GOAL -> Extend the Vantage notebook walkthrough below, picking up right after its final sentence.

* Start PASSAGE SHOWN *

1. Start by importing the required libraries and connecting to the Vantage system.
In the section, we import the required libraries and set environment variables and environment paths (if required).
%%capture
# RESTART KERNEL AFTER THIS. NO NEED TO EXECUTE THIS AFTER RESTART.
!pip install teradataml --upgrade
!pip install colorlover
** Restart Kernel before moving to next cell
Import the libraries mentioned in the below cell.
import json
import getpass
import os
import warnings
import datetime
from collections import defaultdict
import pandas as pd
import numpy as np
import teradataml.dataframe.dataframe as tdf
from teradataml.dataframe.dataframe import in_schema
from teradataml.context.context import create_context, remove_context, get_context
from teradataml.dataframe.copy_to import copy_to_sql
from teradataml.dataframe.fastload import fastload
from teradataml.analytics.sqle.Sessionize import Sessionize
from teradataml.analytics.sqle.NPath import NPath
from teradataml.dataframe.dataframe import DataFrame
from teradatasqlalchemy.types import *
from plotly.offline import download_plotlyjs, init_notebook_mode, plot, iplot
from collections import defaultdict
import plotly.offline as offline
import colorlover as cl
offline.init_notebook_mode()
warnings.filterwarnings('ignore')
warnings.simplefilter(action='ignore', category=FutureWarning)
warnings.simplefilter(action='ignore', category=DeprecationWarning)
You will be prompted to provide the password. Enter your password, press the Enter key, then use down arrow to go to next cell. Begin running steps with Shift + Enter keys.
%run -i ../startup.ipynb
eng = create_context(host = 'host.docker.internal', username='demo_user', password = password)
print(eng)
eng.execute('''SET query_band='DEMO=RetailBrokenDigitalJourneysPython.ipynb;' UPDATE FOR SESSION; ''')
... performing setup ... setup complete
... Logon successful Connected as: teradatasql://demo_user:xxxxx@host.docker.internal/dbc Engine(teradatasql://demo_user:***@host.docker.internal)
<sqlalchemy.engine.cursor.LegacyCursorResult at 0x7f9a1243d3d0>
2. Getting Data for This Demo
We have provided data for this demo on cloud storage. You have the option of either running the demo using foreign tables to access the data without using any storage on your environment or downloading the data to local storage which may yield somewhat faster execution, but there could be considerations of available storage. There are two statements in the following cell, and one is commented out. You may switch which mode you choose by changing the comment string.

* End PASSAGE SHOWN *
* Start PROVIDED MATERIAL *

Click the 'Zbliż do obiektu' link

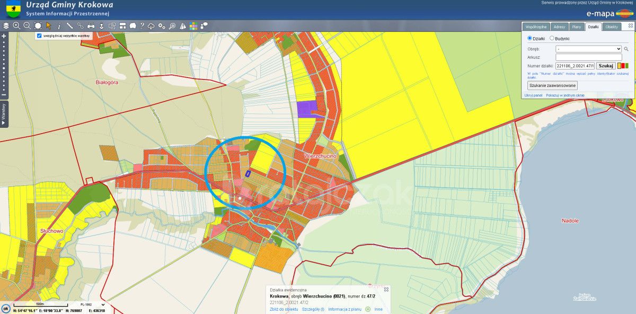[x=285, y=309]

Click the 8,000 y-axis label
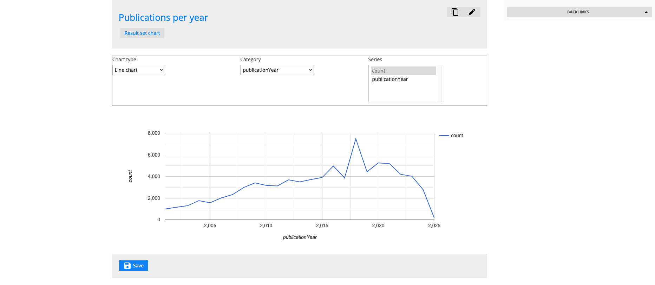154,133
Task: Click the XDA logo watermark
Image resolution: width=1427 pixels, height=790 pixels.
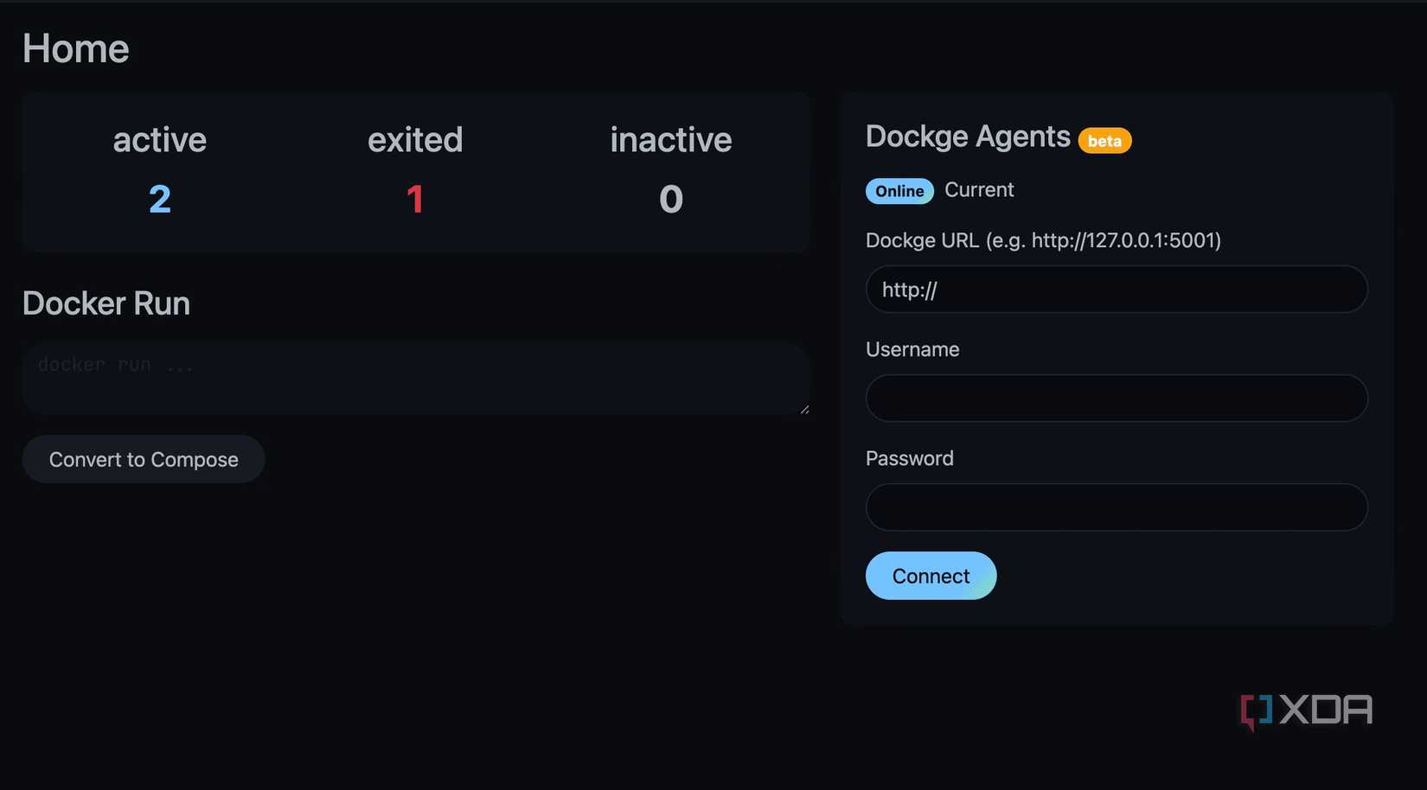Action: (1306, 710)
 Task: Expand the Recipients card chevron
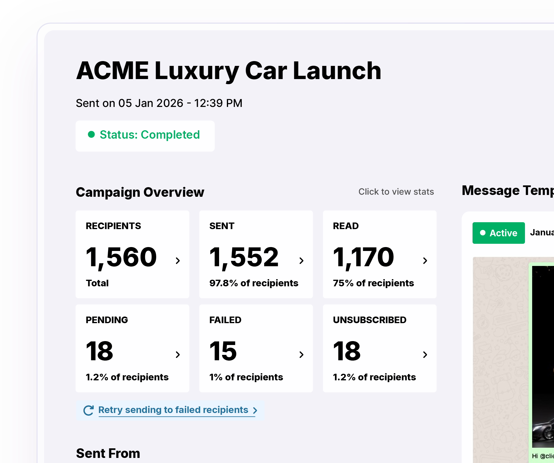tap(178, 261)
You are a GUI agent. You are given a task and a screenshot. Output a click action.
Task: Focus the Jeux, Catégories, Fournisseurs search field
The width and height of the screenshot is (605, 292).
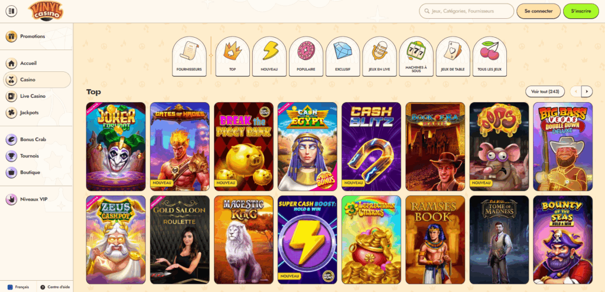tap(467, 11)
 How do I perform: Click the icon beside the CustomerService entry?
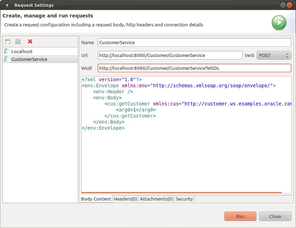(7, 60)
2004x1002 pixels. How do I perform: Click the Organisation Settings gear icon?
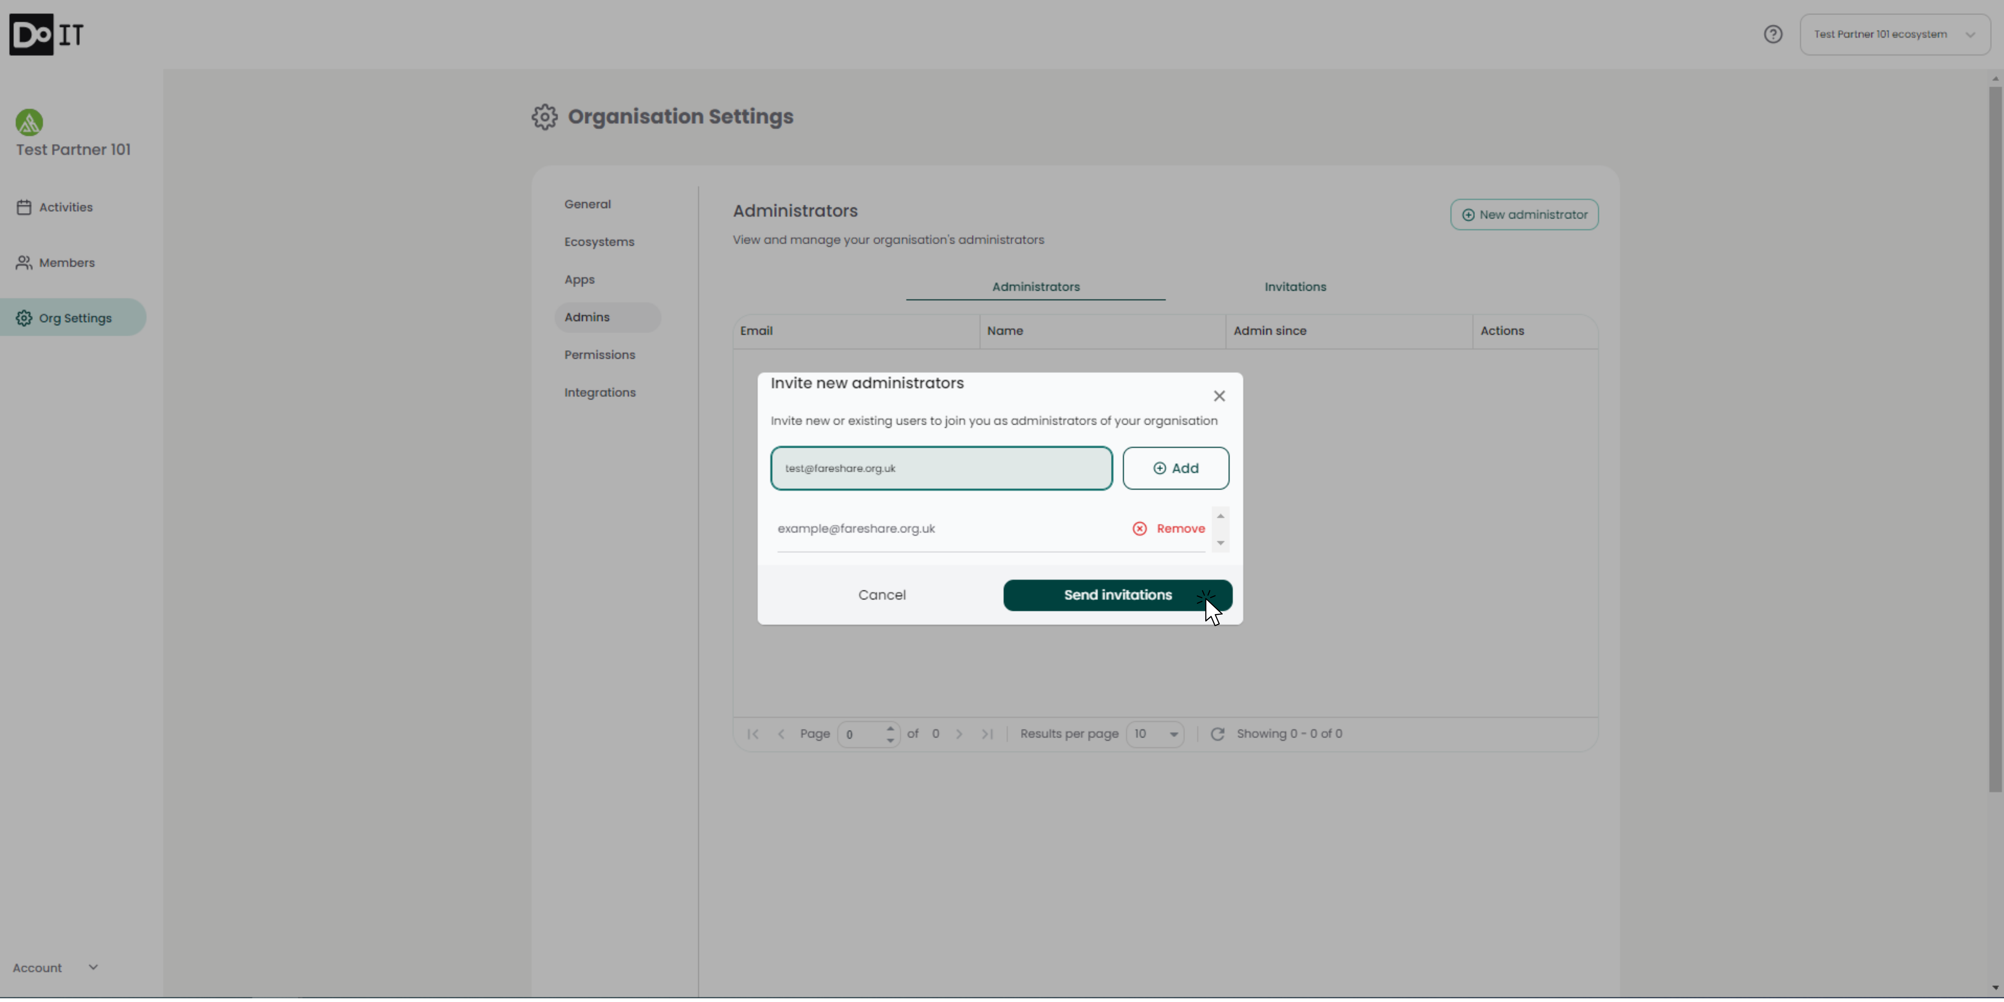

* End PROVIDED MATERIAL *

OUTPUT FOR THIS EXERCISE ->
#%run -i ../run_procedure.py "call get_data('DEMO_DigitalEvents_cloud');"
# Takes about 12 seconds
%run -i ../run_procedure.py "call get_data('DEMO_DigitalEvents_local');"
# Takes about 20 seconds
That ran for 0:00:22.98 with 10 statements and 0 errors.
Next is an optional step – if you want to see status of databases/tables created and space used.
%run -i ../run_procedure.py "call space_report();"
You have: #databases=3 #tables=73 #views=41 You have used 105.6 MB of 25,731.3 MB available - 0.4% ... Space Usage OK Database Name #tables #views Avail MB Used MB demo_user 72 33 25,701.3 MB 90.5 MB DEMO_DigitalEvents 0 1 0.0 MB 0.0 MB DEMO_DigitalEvents_db 1 0 30.0 MB 15.0 MB DEMO_Financial 0 7 0.0 MB 0.0 MB
5. Analyze the raw data set
Create a DataFrame to get the data from the table created.
df = tdf.DataFrame(in_schema('DEMO_DigitalEvents', 'Digital_Retail_Events'))
df.head(5)
| Customer_Id | datestamp | event | session_id |
|---|---|---|---|
| 32 | 2021-04-17 18:23:29.000000 | Availability Status | 2 |
| 32 | 2021-04-21 20:49:32.000000 | Home Page | 5 |
| 32 | 2021-04-16 13:29:55.000000 | Product Search | 1 |
| 32 | 2021-04-26 05:18:12.000000 | Cart Abandoned | 8 |
| 32 | 2021-04-24 12:21:08.000000 | Availability Status | 7 |
from teradataml import ConvertTo
converted_data = ConvertTo(data = df,
target_columns = ['Customer_Id','datestamp', 'event','session_id'],
target_datatype = ["integer","timestamp","VARCHAR(charlen=20,charset=LATIN,casespecific=NO)","integer"])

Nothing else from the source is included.